Oí contar a un paisano leído que había en su aldea un terrateniente acaudalado que en la posguerra prestaba dinero a los labradores empobrecidos exigiendo unas “fianzas” e intereses insoportables que aquella gente pobre tenía que aceptar para poder dar de comer a los hijos. El rico del pueblo tenía la exclusiva del negocio de prestamista en el entorno de aquel concello rural en aquella Galicia de la autarquía, de la subsistencia y de la cartilla de racionamiento y ejerció su oficio hasta que se instaló en la capital municipal la primera sucursal de la Caja de Ahorros.
La Caja popularizó en la localidad un modo de hacer banca con una fórmula elemental como era fomentar y recoger el ahorro de los paisanos que se anotaba en las populares libretas -desde entonces cada niño nace con su libreta de la caja- y se lo devolvía en forma de pequeños préstamos para comprar una vaca, para hacer frente a necesidades imperiosas o para realizar pequeñas inversiones. Además, la caja impulsaba actividades culturales y recreativas e hizo posible que varios rapaces del pueblo pudieran ir a la universidad con sus becas y con su crédito-estudio.
Aquella oficina minúscula acabó con la usura del terrateniente y salvó de la exclusión financiera a los labradores, a los comerciantes y profesionales autónomos que ni se atrevían a pisar la moqueta y los mármoles de los bancos instalados en la ciudad, ocupados en otras operaciones, y no tenían tiempo para “perder” con gentes del rural que les reportaban escasa rentabilidad.
Ahora, los vecinos de aquella aldea ven con asombro como su caja -y otras- desaparece por la vía de su transformación en un banco a causa de los graves errores en la gestión que no quisieron cortar los órganos de gobierno y los supervisores. Y piensan que con este cambio de nombre y de filosofía volverá a aparecer el terrateniente prestamista, ahora con nombre de marca bancaria, que sin aquella vinculación al territorio y sin competencia, pondrá condiciones más duras para todas las operaciones financieras.

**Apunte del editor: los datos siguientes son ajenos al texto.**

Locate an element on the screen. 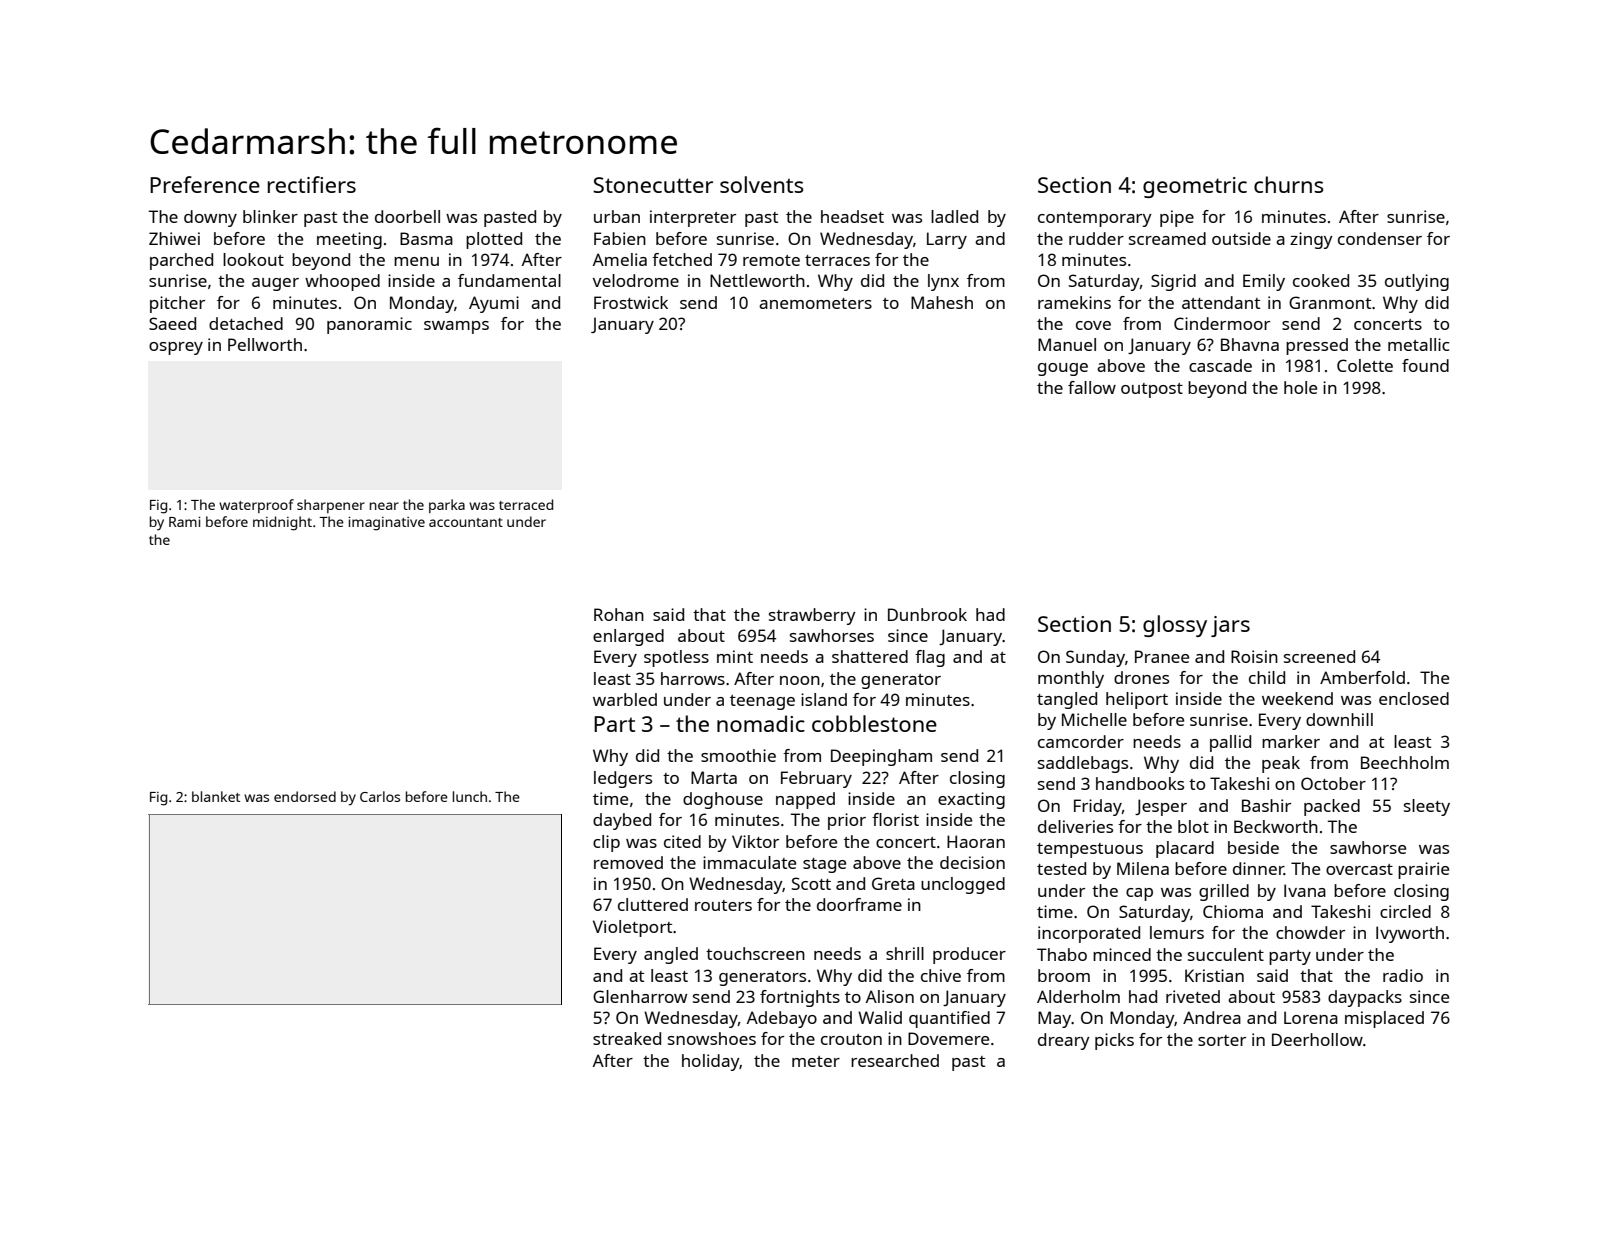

Por eso, los lugareños -labradores modestos, autónomos y los escolares- tañen las campanas del pueblo que doblan por la pérdida de su caja, el referente financiero que sacó a la aldea de la exclusión financiera, la sirvió lealmente, contribuyó a su desarrollo y progreso y era la última trinchera de protección que les quedaba frente al oligopolio de la banca. Seguramente la historia juzgará con rigor a los culpables de esta desfeita, pero ellos lloraran la pérdida de su caja, un vecino muy querido que echarán mucho de menos.